═════ Extracted data ═════
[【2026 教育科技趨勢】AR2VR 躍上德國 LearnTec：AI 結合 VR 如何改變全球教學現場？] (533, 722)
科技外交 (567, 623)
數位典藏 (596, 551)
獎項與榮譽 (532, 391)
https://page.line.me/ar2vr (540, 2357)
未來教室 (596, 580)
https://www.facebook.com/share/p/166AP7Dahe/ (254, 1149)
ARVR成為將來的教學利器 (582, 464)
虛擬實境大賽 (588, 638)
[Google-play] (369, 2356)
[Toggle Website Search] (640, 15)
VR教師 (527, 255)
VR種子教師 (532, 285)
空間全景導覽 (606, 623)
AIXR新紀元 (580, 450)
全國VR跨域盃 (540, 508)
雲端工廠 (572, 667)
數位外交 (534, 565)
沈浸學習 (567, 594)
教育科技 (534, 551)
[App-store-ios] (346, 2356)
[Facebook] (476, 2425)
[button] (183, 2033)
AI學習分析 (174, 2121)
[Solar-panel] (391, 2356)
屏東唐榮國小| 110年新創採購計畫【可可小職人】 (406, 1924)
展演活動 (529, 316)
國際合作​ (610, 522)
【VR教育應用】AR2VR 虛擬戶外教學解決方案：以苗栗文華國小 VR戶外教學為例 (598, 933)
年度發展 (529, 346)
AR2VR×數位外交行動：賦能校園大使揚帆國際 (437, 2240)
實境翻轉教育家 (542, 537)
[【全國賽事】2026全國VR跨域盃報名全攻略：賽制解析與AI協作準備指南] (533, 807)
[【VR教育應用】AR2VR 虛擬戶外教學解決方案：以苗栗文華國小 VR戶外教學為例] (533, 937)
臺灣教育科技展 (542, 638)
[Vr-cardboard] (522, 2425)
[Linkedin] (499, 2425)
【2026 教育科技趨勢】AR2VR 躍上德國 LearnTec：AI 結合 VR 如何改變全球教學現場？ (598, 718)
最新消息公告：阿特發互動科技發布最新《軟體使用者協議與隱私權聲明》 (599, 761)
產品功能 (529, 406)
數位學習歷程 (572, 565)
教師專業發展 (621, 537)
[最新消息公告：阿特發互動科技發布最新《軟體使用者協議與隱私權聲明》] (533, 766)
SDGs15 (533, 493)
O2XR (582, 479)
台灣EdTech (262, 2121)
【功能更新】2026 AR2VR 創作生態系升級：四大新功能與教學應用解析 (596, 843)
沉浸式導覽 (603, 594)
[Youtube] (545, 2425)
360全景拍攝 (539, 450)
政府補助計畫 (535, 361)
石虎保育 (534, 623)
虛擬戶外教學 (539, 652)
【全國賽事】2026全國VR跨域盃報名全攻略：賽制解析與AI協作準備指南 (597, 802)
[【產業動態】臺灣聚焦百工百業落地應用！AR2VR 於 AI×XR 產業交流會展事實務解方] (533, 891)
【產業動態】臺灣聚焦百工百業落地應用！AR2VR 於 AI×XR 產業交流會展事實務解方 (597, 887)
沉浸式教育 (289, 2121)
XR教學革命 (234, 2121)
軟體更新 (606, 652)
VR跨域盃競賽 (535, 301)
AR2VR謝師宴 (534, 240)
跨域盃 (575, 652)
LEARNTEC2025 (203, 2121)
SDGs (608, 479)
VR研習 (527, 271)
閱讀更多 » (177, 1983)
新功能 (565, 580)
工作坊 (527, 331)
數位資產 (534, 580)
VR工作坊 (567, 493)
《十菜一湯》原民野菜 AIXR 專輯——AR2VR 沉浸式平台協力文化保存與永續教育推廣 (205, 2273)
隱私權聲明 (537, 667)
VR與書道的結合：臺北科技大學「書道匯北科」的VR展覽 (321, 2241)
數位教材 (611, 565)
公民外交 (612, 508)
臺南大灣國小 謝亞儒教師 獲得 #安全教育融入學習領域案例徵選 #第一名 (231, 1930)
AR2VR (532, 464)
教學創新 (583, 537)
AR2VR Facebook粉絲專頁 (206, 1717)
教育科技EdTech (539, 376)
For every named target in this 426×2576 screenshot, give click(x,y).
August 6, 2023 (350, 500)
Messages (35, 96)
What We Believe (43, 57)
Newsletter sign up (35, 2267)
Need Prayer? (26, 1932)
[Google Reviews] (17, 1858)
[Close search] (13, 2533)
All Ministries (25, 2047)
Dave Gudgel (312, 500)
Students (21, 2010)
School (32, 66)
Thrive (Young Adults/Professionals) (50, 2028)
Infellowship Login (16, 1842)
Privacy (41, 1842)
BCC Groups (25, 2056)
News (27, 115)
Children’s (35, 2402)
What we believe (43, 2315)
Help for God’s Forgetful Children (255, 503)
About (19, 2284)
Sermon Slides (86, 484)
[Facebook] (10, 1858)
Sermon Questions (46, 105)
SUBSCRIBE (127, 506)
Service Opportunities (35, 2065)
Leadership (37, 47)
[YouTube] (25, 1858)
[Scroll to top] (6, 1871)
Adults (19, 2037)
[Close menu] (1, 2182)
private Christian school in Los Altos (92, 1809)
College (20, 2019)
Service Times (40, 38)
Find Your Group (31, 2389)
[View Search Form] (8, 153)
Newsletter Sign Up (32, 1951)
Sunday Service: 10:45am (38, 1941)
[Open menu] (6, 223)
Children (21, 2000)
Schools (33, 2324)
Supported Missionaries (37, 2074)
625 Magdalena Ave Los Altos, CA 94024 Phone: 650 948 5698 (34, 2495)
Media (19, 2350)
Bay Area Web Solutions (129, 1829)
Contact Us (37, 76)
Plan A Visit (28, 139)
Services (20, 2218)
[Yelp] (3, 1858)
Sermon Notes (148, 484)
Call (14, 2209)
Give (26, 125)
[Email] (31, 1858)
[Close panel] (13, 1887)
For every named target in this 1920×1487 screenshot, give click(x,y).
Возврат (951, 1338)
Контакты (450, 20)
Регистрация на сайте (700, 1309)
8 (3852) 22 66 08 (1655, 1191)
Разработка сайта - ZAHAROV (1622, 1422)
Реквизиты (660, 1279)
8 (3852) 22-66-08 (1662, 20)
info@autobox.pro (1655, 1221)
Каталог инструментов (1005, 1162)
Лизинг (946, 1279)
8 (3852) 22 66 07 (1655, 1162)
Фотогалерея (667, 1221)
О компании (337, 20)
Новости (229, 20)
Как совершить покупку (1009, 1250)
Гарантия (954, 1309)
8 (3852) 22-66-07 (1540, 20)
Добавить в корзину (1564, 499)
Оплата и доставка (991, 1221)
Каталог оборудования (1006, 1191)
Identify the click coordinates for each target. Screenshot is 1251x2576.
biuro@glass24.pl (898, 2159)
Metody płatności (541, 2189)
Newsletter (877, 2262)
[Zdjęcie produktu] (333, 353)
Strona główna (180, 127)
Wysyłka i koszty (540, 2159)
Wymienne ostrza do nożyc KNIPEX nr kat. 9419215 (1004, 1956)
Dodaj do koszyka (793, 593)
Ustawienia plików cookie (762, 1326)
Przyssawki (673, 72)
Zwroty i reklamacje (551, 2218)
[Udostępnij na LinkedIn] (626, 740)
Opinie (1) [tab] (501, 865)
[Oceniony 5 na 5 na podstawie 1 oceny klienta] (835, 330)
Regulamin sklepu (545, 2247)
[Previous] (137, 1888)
═════
> [Assignment] Every entry must be given again exactly as it reads.

> [Output for this exercise]
[【2026 教育科技趨勢】AR2VR 躍上德國 LearnTec：AI 結合 VR 如何改變全球教學現場？] (533, 722)
科技外交 (567, 623)
數位典藏 (596, 551)
獎項與榮譽 (532, 391)
https://page.line.me/ar2vr (540, 2357)
未來教室 (596, 580)
https://www.facebook.com/share/p/166AP7Dahe/ (254, 1149)
ARVR成為將來的教學利器 (582, 464)
虛擬實境大賽 (588, 638)
[Google-play] (369, 2356)
[Toggle Website Search] (640, 15)
VR教師 (527, 255)
VR種子教師 (532, 285)
空間全景導覽 (606, 623)
AIXR新紀元 (580, 450)
全國VR跨域盃 (540, 508)
雲端工廠 (572, 667)
數位外交 (534, 565)
沈浸學習 (567, 594)
教育科技 (534, 551)
[App-store-ios] (346, 2356)
[Facebook] (476, 2425)
[button] (183, 2033)
AI學習分析 (174, 2121)
[Solar-panel] (391, 2356)
屏東唐榮國小| 110年新創採購計畫【可可小職人】 (406, 1924)
展演活動 (529, 316)
國際合作​ (610, 522)
【VR教育應用】AR2VR 虛擬戶外教學解決方案：以苗栗文華國小 VR戶外教學為例 (598, 933)
年度發展 (529, 346)
AR2VR×數位外交行動：賦能校園大使揚帆國際 (437, 2240)
實境翻轉教育家 (542, 537)
[【全國賽事】2026全國VR跨域盃報名全攻略：賽制解析與AI協作準備指南] (533, 807)
[【VR教育應用】AR2VR 虛擬戶外教學解決方案：以苗栗文華國小 VR戶外教學為例] (533, 937)
臺灣教育科技展 (542, 638)
[Vr-cardboard] (522, 2425)
[Linkedin] (499, 2425)
【2026 教育科技趨勢】AR2VR 躍上德國 LearnTec：AI 結合 VR 如何改變全球教學現場？ (598, 718)
最新消息公告：阿特發互動科技發布最新《軟體使用者協議與隱私權聲明》 (599, 761)
產品功能 (529, 406)
數位學習歷程 (572, 565)
教師專業發展 (621, 537)
[最新消息公告：阿特發互動科技發布最新《軟體使用者協議與隱私權聲明》] (533, 766)
SDGs15 (533, 493)
O2XR (582, 479)
台灣EdTech (262, 2121)
【功能更新】2026 AR2VR 創作生態系升級：四大新功能與教學應用解析 (596, 843)
沉浸式導覽 (603, 594)
[Youtube] (545, 2425)
360全景拍攝 (539, 450)
政府補助計畫 (535, 361)
石虎保育 (534, 623)
虛擬戶外教學 (539, 652)
【全國賽事】2026全國VR跨域盃報名全攻略：賽制解析與AI協作準備指南 (597, 802)
[【產業動態】臺灣聚焦百工百業落地應用！AR2VR 於 AI×XR 產業交流會展事實務解方] (533, 891)
【產業動態】臺灣聚焦百工百業落地應用！AR2VR 於 AI×XR 產業交流會展事實務解方 (597, 887)
沉浸式教育 (289, 2121)
XR教學革命 (234, 2121)
軟體更新 (606, 652)
VR跨域盃競賽 (535, 301)
AR2VR謝師宴 (534, 240)
跨域盃 (575, 652)
LEARNTEC2025 (203, 2121)
SDGs (608, 479)
VR研習 (527, 271)
閱讀更多 » (177, 1983)
新功能 (565, 580)
工作坊 (527, 331)
數位資產 (534, 580)
VR工作坊 (567, 493)
《十菜一湯》原民野菜 AIXR 專輯——AR2VR 沉浸式平台協力文化保存與永續教育推廣 (205, 2273)
隱私權聲明 (537, 667)
VR與書道的結合：臺北科技大學「書道匯北科」的VR展覽 (321, 2241)
數位教材 (611, 565)
公民外交 (612, 508)
臺南大灣國小 謝亞儒教師 獲得 #安全教育融入學習領域案例徵選 #第一名 (231, 1930)
AR2VR (532, 464)
教學創新 (583, 537)
AR2VR Facebook粉絲專頁 (206, 1717)
教育科技EdTech (539, 376)
For every named target in this 426×2576 screenshot, give click(x,y).
August 6, 2023 (350, 500)
Messages (35, 96)
What We Believe (43, 57)
Newsletter sign up (35, 2267)
Need Prayer? (26, 1932)
[Google Reviews] (17, 1858)
[Close search] (13, 2533)
All Ministries (25, 2047)
Dave Gudgel (312, 500)
Students (21, 2010)
School (32, 66)
Thrive (Young Adults/Professionals) (50, 2028)
Infellowship Login (16, 1842)
Privacy (41, 1842)
BCC Groups (25, 2056)
News (27, 115)
Children’s (35, 2402)
What we believe (43, 2315)
Help for God’s Forgetful Children (255, 503)
About (19, 2284)
Sermon Slides (86, 484)
[Facebook] (10, 1858)
Sermon Questions (46, 105)
SUBSCRIBE (127, 506)
Service Opportunities (35, 2065)
Leadership (37, 47)
[YouTube] (25, 1858)
[Scroll to top] (6, 1871)
Adults (19, 2037)
[Close menu] (1, 2182)
private Christian school in Los Altos (92, 1809)
College (20, 2019)
Service Times (40, 38)
Find Your Group (31, 2389)
[View Search Form] (8, 153)
Newsletter Sign Up (32, 1951)
Sunday Service: 10:45am (38, 1941)
[Open menu] (6, 223)
Children (21, 2000)
Schools (33, 2324)
Supported Missionaries (37, 2074)
625 Magdalena Ave Los Altos, CA 94024 Phone: 650 948 5698 (34, 2495)
Media (19, 2350)
Bay Area Web Solutions (129, 1829)
Contact Us (37, 76)
Plan A Visit (28, 139)
Services (20, 2218)
[Yelp] (3, 1858)
Sermon Notes (148, 484)
Call (14, 2209)
Give (26, 125)
[Email] (31, 1858)
[Close panel] (13, 1887)
For every named target in this 1920×1487 screenshot, give click(x,y).
Возврат (951, 1338)
Контакты (450, 20)
Регистрация на сайте (700, 1309)
8 (3852) 22 66 08 (1655, 1191)
Разработка сайта - ZAHAROV (1622, 1422)
Реквизиты (660, 1279)
8 (3852) 22-66-08 (1662, 20)
info@autobox.pro (1655, 1221)
Каталог инструментов (1005, 1162)
Лизинг (946, 1279)
8 (3852) 22 66 07 (1655, 1162)
Фотогалерея (667, 1221)
О компании (337, 20)
Новости (229, 20)
Как совершить покупку (1009, 1250)
Гарантия (954, 1309)
8 (3852) 22-66-07 (1540, 20)
Добавить в корзину (1564, 499)
Оплата и доставка (991, 1221)
Каталог оборудования (1006, 1191)
Identify the click coordinates for each target. Screenshot is 1251x2576.
biuro@glass24.pl (898, 2159)
Metody płatności (541, 2189)
Newsletter (877, 2262)
[Zdjęcie produktu] (333, 353)
Strona główna (180, 127)
Wysyłka i koszty (540, 2159)
Wymienne ostrza do nożyc KNIPEX nr kat. 9419215 (1004, 1956)
Dodaj do koszyka (793, 593)
Ustawienia plików cookie (762, 1326)
Przyssawki (673, 72)
Zwroty i reklamacje (551, 2218)
[Udostępnij na LinkedIn] (626, 740)
Opinie (1) [tab] (501, 865)
[Oceniony 5 na 5 na podstawie 1 oceny klienta] (835, 330)
Regulamin sklepu (545, 2247)
[Previous] (137, 1888)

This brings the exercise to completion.